Apart from being home to 17 UNESCO World Heritage sites, the charisma that Kyoto exudes is irresistible to visitors. Walking through Gion and meeting geikos all dolled up, roaming Hanamikoji Street to feel the vibe of the Edo period still alive, or putting on kimono and enjoying a classic Kyoto Kaiseki-Ryōri meal will all take you back to the ancient times.
Even though Kyoto is not large, it has a rich and diverse landscape of mountains and waters. The Katsura River goes through Arashiyama and meets the Kamogawa at the south, and Lake Biwa of Shiga Prefecture borders Kyoto at its east. To this day, we can still see the spectacular Roman-style aqueduct of Lake Biwa around Nanzen-ji.

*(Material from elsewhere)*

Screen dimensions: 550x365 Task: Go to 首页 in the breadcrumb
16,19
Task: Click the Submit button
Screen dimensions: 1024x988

When it comes to food, Kyoto cuisine places emphasis on seasonal ingredients and artistic presentations, adding another dimension to the city’s elegant charm. Kaiseki-Ryōri, tofu dishes, and Kyoto pickles are among the local specialties. In Kyoto, you can taste the delicious wild mountain veggies and tofu, sip Sake made with Fushimi water, dine at the 3-Michelin starred Kyoto Kitcho in Arashiyama, or enjoy an affordable bowl of unagi rice at Hirokawa. Simply put, Kyoto offers an amazing experience to food lovers.
When in Kyoto, you can fully immerse yourself in the city where historic times and modern civilization co-exist.